The danger becomes especially acute when power-seeking combines with other capabilities and propensities we've discussed. A system that combines power-seeking with deceptive capabilities might appear cooperative while gradually expanding its influence. If paired with long-term planning, it could develop sophisticated strategies for resource acquisition and control that only become apparent over time. When combined with situational awareness, it might selectively display power-seeking behavior only in certain contexts, while concealing these tendencies during evaluation.
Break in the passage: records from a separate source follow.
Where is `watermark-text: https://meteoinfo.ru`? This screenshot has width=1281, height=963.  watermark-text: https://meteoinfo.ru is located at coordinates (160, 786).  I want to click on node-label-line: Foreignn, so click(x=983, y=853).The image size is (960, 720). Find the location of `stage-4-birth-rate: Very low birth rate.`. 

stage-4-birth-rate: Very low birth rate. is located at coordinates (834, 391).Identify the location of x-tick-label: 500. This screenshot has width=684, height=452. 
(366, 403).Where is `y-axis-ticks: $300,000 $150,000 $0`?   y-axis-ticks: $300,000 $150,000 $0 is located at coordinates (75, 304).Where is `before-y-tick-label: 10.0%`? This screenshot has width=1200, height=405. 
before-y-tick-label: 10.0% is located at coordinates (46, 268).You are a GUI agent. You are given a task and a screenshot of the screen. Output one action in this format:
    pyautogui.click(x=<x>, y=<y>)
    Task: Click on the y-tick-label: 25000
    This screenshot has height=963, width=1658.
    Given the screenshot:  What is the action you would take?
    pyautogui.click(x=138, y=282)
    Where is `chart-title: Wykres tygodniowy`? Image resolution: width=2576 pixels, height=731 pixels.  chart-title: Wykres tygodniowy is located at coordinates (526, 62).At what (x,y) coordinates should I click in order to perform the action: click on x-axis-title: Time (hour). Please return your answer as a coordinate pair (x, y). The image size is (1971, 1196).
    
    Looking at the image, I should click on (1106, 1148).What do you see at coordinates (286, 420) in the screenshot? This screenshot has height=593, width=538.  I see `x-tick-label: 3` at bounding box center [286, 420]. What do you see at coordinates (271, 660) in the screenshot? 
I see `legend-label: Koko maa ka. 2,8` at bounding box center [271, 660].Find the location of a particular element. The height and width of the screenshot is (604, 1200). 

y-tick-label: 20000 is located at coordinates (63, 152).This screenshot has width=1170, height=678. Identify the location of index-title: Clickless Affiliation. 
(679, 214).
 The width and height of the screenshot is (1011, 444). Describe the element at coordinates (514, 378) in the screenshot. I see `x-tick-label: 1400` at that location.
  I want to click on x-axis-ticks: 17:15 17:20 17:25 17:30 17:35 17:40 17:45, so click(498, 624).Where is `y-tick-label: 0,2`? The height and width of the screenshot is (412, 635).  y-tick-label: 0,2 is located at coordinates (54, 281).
The challenge in developing concrete evaluations for power-seeking is that we need to distinguish between beneficial capability expansion (which might be necessary for better task performance) and concerning power-seeking behavior. This distinction becomes especially blurry in more capable systems where sophisticated task performance might legitimately require significant resources and capabilities.
5.6.4 Scheming¶
Scheming refers to an AI system's tendency to perform well in training specifically because it is following a strategy for seeking power for itself or other AIs later, while actively concealing its true objectives (Carlsmith, 2023). This propensity combines multiple dangerous capabilities, propensities, and is in some sense the ultimate final boss of evaluations. Researchers also often call this propensity deceptive alignment, though in this text we deliberately choose the term 'scheming' because this helps distinguish it from general deception. Using the same example from earlier, deception would be when the model says "Paris" despite internal representations suggesting "Lyon", to get immediate good scores. Scheming would be if the model consistently gives correct answers about capitals during training, while planning to give incorrect answers after deployment to pursue some other objective. So both deceptive and scheming models would say "Paris" but for subtly different reasons. Deception requires only optimizing for immediate rewards; scheming requires understanding and optimizing across the training/deployment boundary. Scheming is a huge aspect of AI Safety. The chapter on goal misgeneralization will talk a lot more about things like inner alignment, deceptive alignment, and the arguments for/against the likelihood that such propensities arise based on our current ML training processes.
So far most of the evaluations on “scheming” are actually focusing on the individual capabilities like deception, situational awareness or long term planning ability that could all combine down the line to form one big scheming evaluation.